- Born: Claude Daniel Ely July 21, 1922 Lee County, Virginia, U.S.
- Origin: Lee County, Virginia, US
- Died: May 7, 1978 (aged 55) Newport, Kentucky, U.S.
- Genres: Appalachian, Christian
- Occupation: Singer-songwriter
- Instrument(s): Guitar, voice
- Years active: 1934–1978

= Claude Ely =

American singer-songwriter and preacher

"Brother" Claude Ely (July 22, 1922 – May 7, 1978) was an American Appalachian religious singer-songwriter and a Holiness Pentecostal preacher.

==Early life==
Brother Claude Daniel Ely, coined as the King Recording Label's "Gospel Ranger" of the Appalachian Mountains, was born in Pucketts Creek, Virginia. He was the first Holiness Pentecostal recording artist to be signed to a major recording label for strictly sacred music and songs.

==Rise to fame as a musician==
Receiving fame for his song "There Ain’t No Grave (Gonna Hold My Body Down)", Ely's musical and spiritual style has influenced both secular and sacred music enthusiasts. Although Bozie Sturdivant was the first to record Ely's tune in 1941 with the help of the US Library of Congress' field recordings, Ely had written the song in 1934. King Records of Cincinnati helped Ely copyright the song in 1953. Many Hollywood entertainers and musical artists have acknowledged their admiration and fascination for Ely. Often music historians attest that other musical artists cite Ely as having been a positive influence on their works as well. Elvis' mother Gladys brought Elvis Presley to Ely's tent revivals. Artists recording Ely's songs include Elvis Presley and Johnny Cash. Robert Duvall's self-produced movie entitled The Apostle also integrated Ely's music on its soundtrack.
==Ministry==
Ely pastored various churches in Kentucky, Virginia and the Cincinnati, Ohio area. Ely also hosted a radio program entitled The Gospel Ranger Show, which aired across the southeastern portion of the United States. He continued to be admired in the Appalachian mountains after his death.
==Legacy==
Ely's great nephew Macel Ely II wrote an official biography on Ely's life. The book is based upon oral history ascertained from over 1,000 personal interviews Dr. Ely conducted with musical artists, ministers, and Appalachian residents who remembered the singer/preacher. The book is a "set" consisting of the earlier mentioned book and a music CD. The set, entitled Ain't No Grave: The Life & Legacy of Brother Claude Ely, was released in 2010 by Dust-to-Digital out of Atlanta, Georgia.

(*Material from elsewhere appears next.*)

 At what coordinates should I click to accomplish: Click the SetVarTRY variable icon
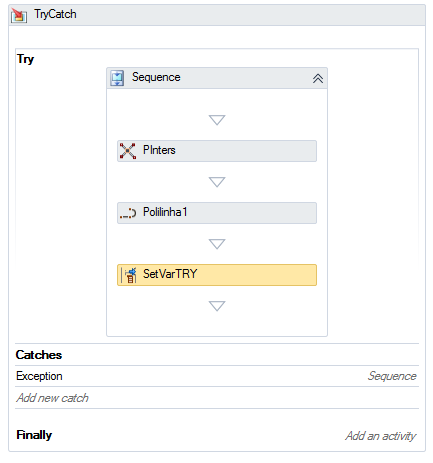coord(129,275)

American VI: Ain't No Grave is a posthumous album by Johnny Cash. It was released on February 23, 2010, three days before what would have been Cash's 78th birthday, using Ely's song "Ain't No Grave" as the title track.

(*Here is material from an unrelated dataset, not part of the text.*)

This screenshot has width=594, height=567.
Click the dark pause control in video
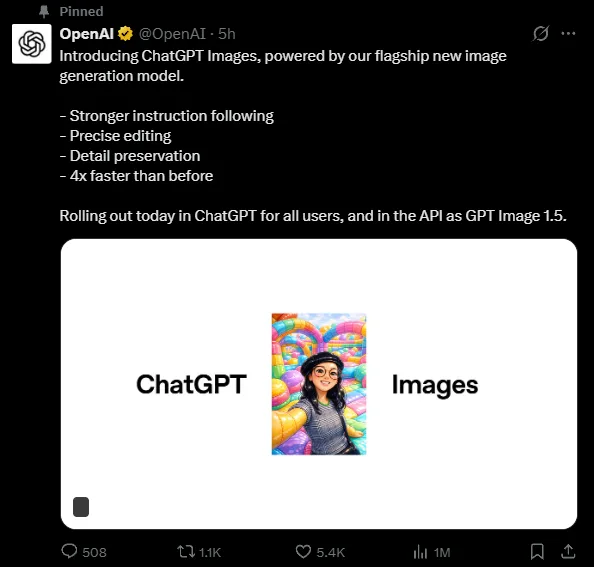(x=81, y=507)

Eddie Dean, writer for The Washington Post, stated:
...and Holiness preachers such as Brother Claude Ely rave on like renegade rockabilly cats ... You have Brother Claude Ely doing radio broadcasts that sound like a tent revival ... I think his material is as strong as anything Sun Studio did. Even the wildest rockabilly rarely reached the unhinged delirium of "There Ain't No Grave Gonna Hold My Body Down," ... A Holiness preacher from Kentucky, Ely was a faith healer and a terrific guitarist, judging from the ferocious rockabilly rhythms on "Grave," a country hit in 1953. Ely and many others ... foreshadow the rock-and-soul explosion, when church-reared performers such as Ray Charles and Aretha Franklin fused sanctified and secular style to revolutionize pop music.

Dana Jennings, editor for The New York Times, wrote:

It's sanctified singing like Ely's that we hear echoes of in Elvis and Little Richard, in James Brown and especially in Jerry Lee Lewis ... Most musicians were merely called by fame, by the Opry. Brother Claude Ely had been called by God.